Reputation: 1362
My data looks like this:
d
#> # A tibble: 220 x 2
#> smoker pain
#> <chr> <chr>
#> 1 Smoker Pain
#> 2 Smoker Pain
#> 3 Smoker Pain
#> 4 Smoker Pain
#> 5 Smoker Pain
#> 6 Smoker Pain
#> 7 Smoker Pain
#> 8 Smoker Pain
#> 9 Smoker Pain
#> 10 Smoker Pain
#> # … with 210 more rows
Is a combination between two variables: smokers and pain.
d %>%
count(smoker, pain, sort = T)
#> # A tibble: 4 x 3
#> smoker pain n
#> <chr> <chr> <int>
#> 1 No smoker No pain 107
#> 2 Smoker Pain 70
#> 3 Smoker No pain 35
#> 4 No smoker Pain 8
I want to calculate the probability of a person feeling pain given he is a smoker P(pain|smoker):
library(tidyverse)
library(prob)
d <- probspace(d)
Prob(d, event = smoker == "Smoker", given = pain == "Pain")
#> [1] 0.01282051
As far as I know this value must be the percentage of smokers that feel pain:
70/105
#> [1] 0.667
What is wrong here?
This is the code for the data:
smoker <- c(rep("Smoker", 105), rep("No smoker", 115))

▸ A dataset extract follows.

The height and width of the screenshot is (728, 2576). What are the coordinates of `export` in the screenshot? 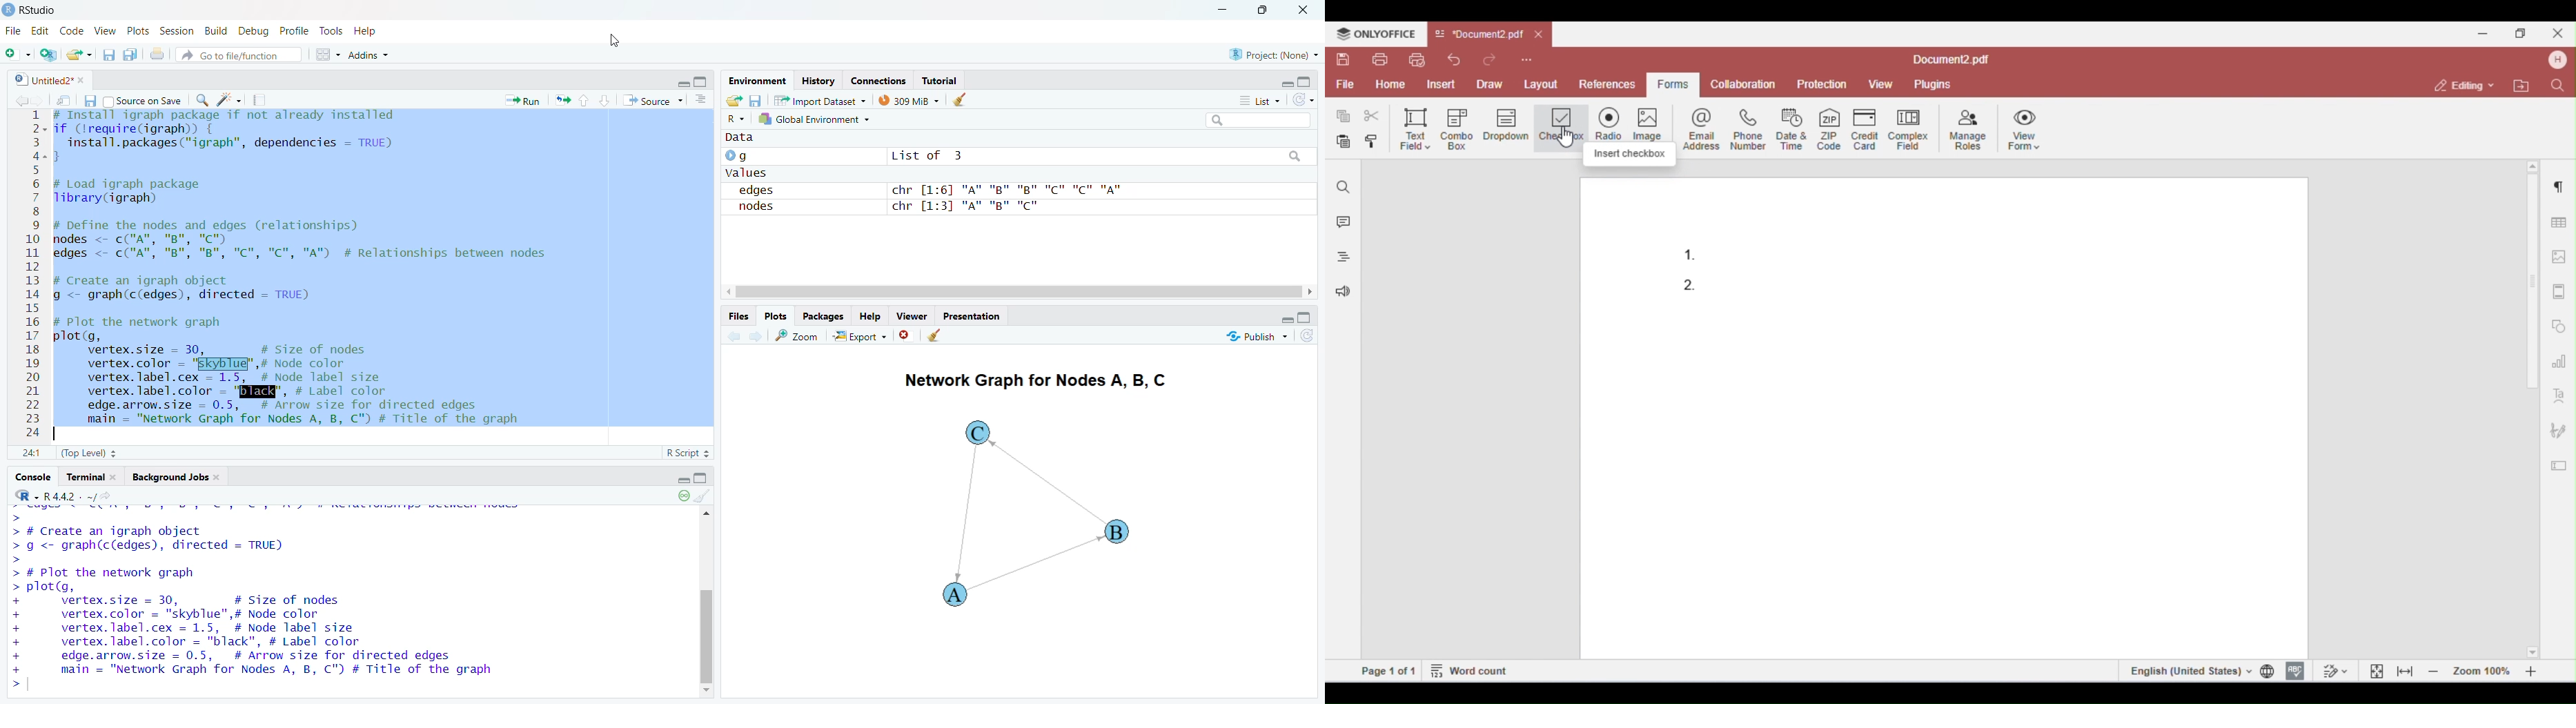 It's located at (732, 101).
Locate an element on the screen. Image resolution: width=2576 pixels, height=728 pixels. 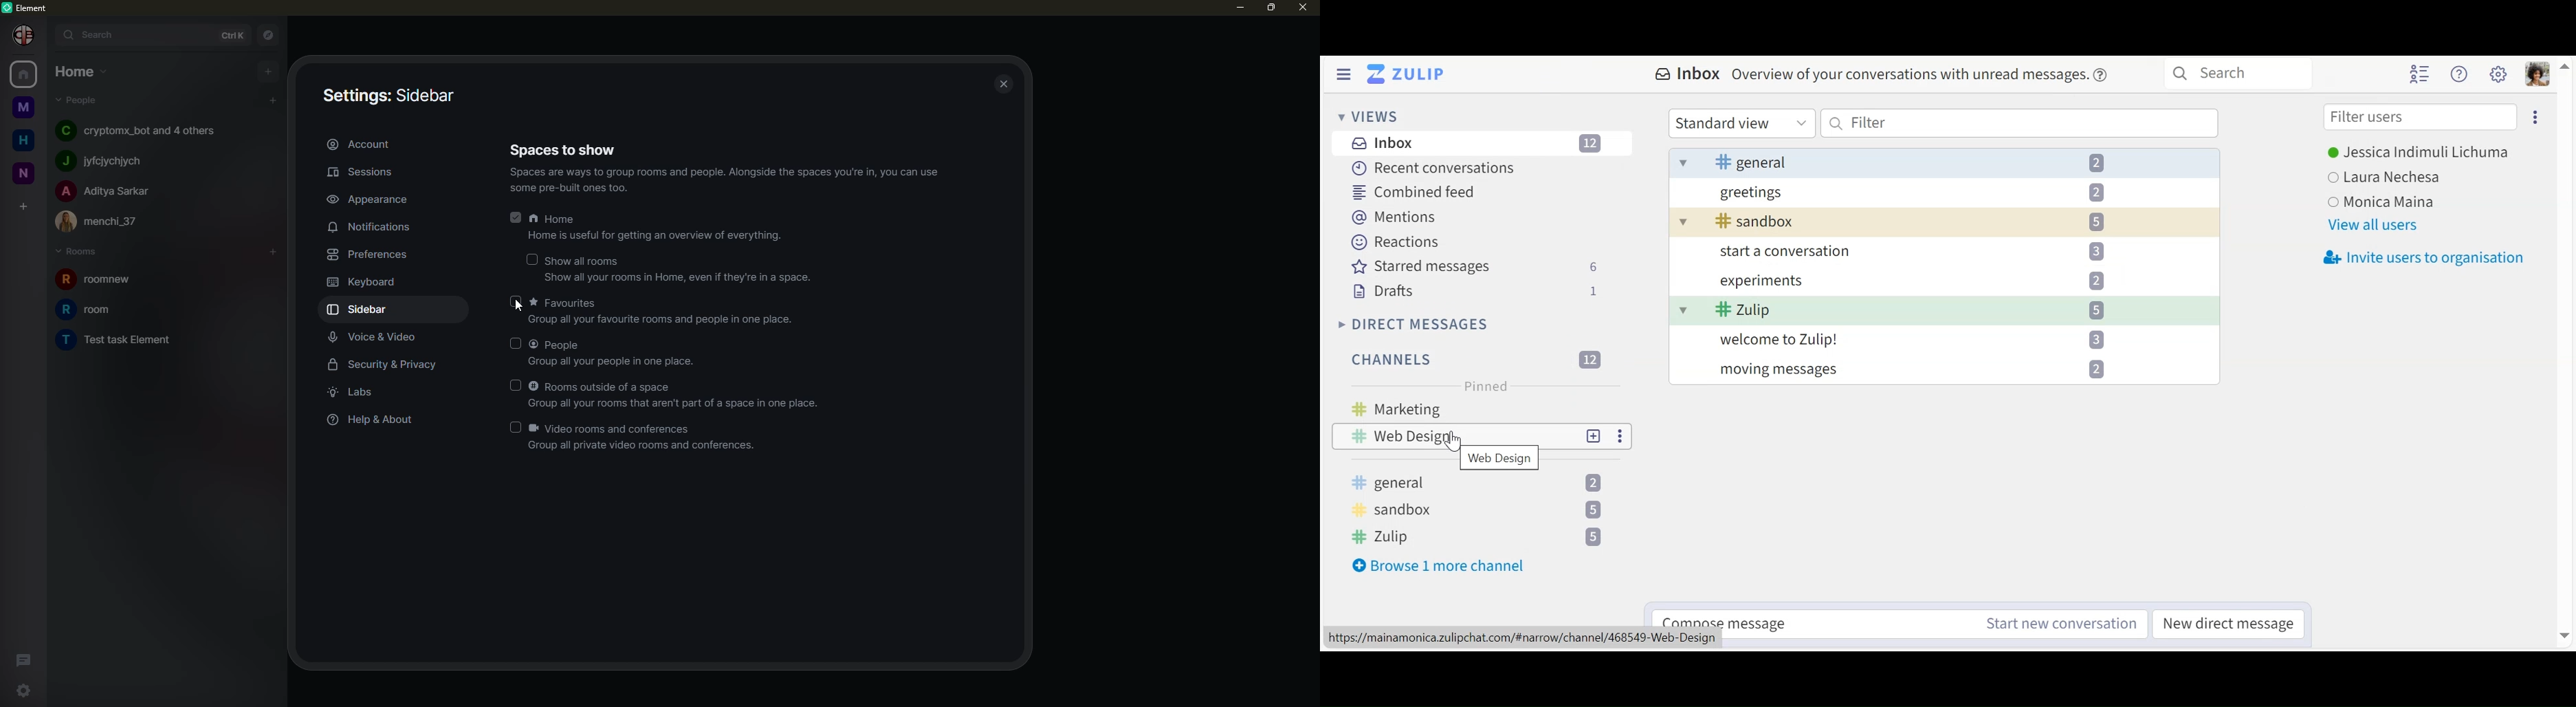
info is located at coordinates (727, 182).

pain <- c(rep("Pain", 70), rep("No pain", 35), rep("Pain", 8), rep("No pain", 107))
d <- tibble(smoker, pain)
Upvotes: 2
Views: 1293
Reputation: 101335
I think you should add one more line d <- cbind(id = seq(nrow(d)),d)
after d <- tibble(smoker, pain)
, i.e.,
d <- tibble(smoker, pain)
d <- cbind(id = seq(nrow(d)),d)
then you will get the desired result
> Prob(d, event = pain == "Pain", given = smoker == "Smoker")
[1] 0.6666667
NOTE: The reason behind of doing this is that, Prob()
calculates the intersect()
between event and given condition. When you are using data frames for the probability space, the duplicates in the intersection will be dropped. To avoid that, you need to manually add extra information to distinguish rows in the data frame d
, such that all duplicates can be saved till the end of calculation.
Upvotes: 1